Archivio per March, 2012

L’arte di presentare i libri e “Il gusto delle donne” di Licia Granello

27 March 2012 - Commenti »

Presentare i libri è un’arte difficile, lo sappiamo – bisogna essere obiettivi e diplomatici, entusiasti e distaccati, informati e curiosi, spiritosi e colti e attenti e ironici e un sacco di altre cose. Bisognerebbe.

Anche fare il pubblico è difficile. Bisognerebbe aver letto il libro, o averne almeno un’idea, e intervenire, gratificare in qualche modo l’autore di turno. Bisognerebbe dimostrare interesse, applaudire a tono. Bisognerebbe fare domande con un senso se non proprio epocale almeno logico.

Come quella signora che alla presentazione del libro dello Chef Rompiscatole, Marco Squizzato, Un rompiscatole in cucina, che prevedeva uno showcooking con appunto scatolette che per non fare pubblicità ai prodotti erano state ri-etichettate con la copertina del libro, ha chiesto allo chef dove si potevano acquistare quelle scatolette così buone… Ma non è sola: alla presentazione del libro di pasticceria non può mancare la domanda su ma lei come fa il dolce x che a me brucia sempre?, e ad Allan Bay che presentava Cannella e zafferano di Lorenza Pliteri è stato chiesto dove comprare le spezie di cui sopra.

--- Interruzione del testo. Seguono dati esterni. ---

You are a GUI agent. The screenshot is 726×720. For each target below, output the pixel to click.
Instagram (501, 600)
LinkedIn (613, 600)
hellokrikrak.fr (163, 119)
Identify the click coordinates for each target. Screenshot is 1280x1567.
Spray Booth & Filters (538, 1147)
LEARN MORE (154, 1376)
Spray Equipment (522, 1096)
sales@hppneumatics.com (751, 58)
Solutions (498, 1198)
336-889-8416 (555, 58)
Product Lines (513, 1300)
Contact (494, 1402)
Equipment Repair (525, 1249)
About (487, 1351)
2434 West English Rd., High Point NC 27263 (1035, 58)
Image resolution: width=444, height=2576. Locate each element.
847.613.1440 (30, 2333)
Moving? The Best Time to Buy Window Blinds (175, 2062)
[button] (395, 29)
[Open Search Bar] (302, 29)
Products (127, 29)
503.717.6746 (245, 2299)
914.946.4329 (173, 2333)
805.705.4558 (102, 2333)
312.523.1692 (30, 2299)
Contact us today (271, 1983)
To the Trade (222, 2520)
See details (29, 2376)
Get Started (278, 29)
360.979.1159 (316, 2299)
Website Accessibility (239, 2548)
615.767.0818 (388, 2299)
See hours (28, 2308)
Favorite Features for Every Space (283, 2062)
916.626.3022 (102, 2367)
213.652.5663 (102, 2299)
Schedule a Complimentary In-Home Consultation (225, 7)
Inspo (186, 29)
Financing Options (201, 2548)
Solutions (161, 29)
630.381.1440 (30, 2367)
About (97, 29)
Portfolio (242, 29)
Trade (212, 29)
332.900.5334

Inutile dilungarsi su quelli che hanno già mangiato quella tal ricetta e che la fanno bene solo nel tal posto e…

E poi quel tono un po’ così di certe signore bene tutte bacini e complimenti smancerosi (“Oh tesora che brava che bel libro adesso no un bacetto al volo che devo andare che ciò la Picci che mi aspetta ma domani mi porto il libro in borsa e me lo firmi a pilates…”). E a volte ah io la vedo sempre in televisione.

Presentazione del libro di Licia Granello Il gusto delle donne. Il mestiere della tavola in venti storie al femminile (Rizzoli, 216 pagine, 16€) in Feltrinelli Piazza Piemonte a Milano. Una serie di imprenditrici del cibo in platea, sul palco con l’autrice Natalia Aspesi e Carlo Cracco (un poco uomo-oggetto nell’occasione: la stessa Granello ha ricordato che quando ha chiesto a Aspesi di presentarla, per convincerla ha inserito nella mail la foto, appunto, di Cracco).

La presentazione della Aspesi ha avuto momenti ineressanti e divertenti (è pur sempre una grande giornalista di costume e non solo) ma anche qualche momento poco indovinato – come la battuta sui negozi di ortofrutta, che per pagare l’insalata ci vuole un mutuo (la ricordo già nel 1973, ai tempi dell’austerity, ma mi sembra risalga all’antica Grecia…), che i pomodori del suo terrazzo sono buonissimi, o l’insistenza sul fatto che lei da Cracco non c’era mai stata – mentre forse si poteva insistere un poco di più sul tema-donna in cucina, recentemente tornato alla ribalta, anche insistendo con Cracco sulle donne-chef…

Bello, il libro (un po’ meno la copertina). Venti storie di donne che arrivano nei modi più disparati ai “mestieri della tavola” e ne fanno una cosa propria, li reinventano e se li cuciono addosso, perché essere donna anche in questi casi comporta un lavoro in più, una fatica supplementare… Per dire, a Mimma Ordine, panettiera, proprietaria de Il Fornaio a Torino, volevano rifiutare l’iscrizione all’albo dei fornai perché non esistevano fornai donne (ah… eravamo nel 1996).

Emanuele Bonati

La frase della settimana

26 March 2012 - Commenti »

Fizz: “E Larry?”

Gin: “Larry è morto. È morto mangiando delle scaloppine avvelenate.”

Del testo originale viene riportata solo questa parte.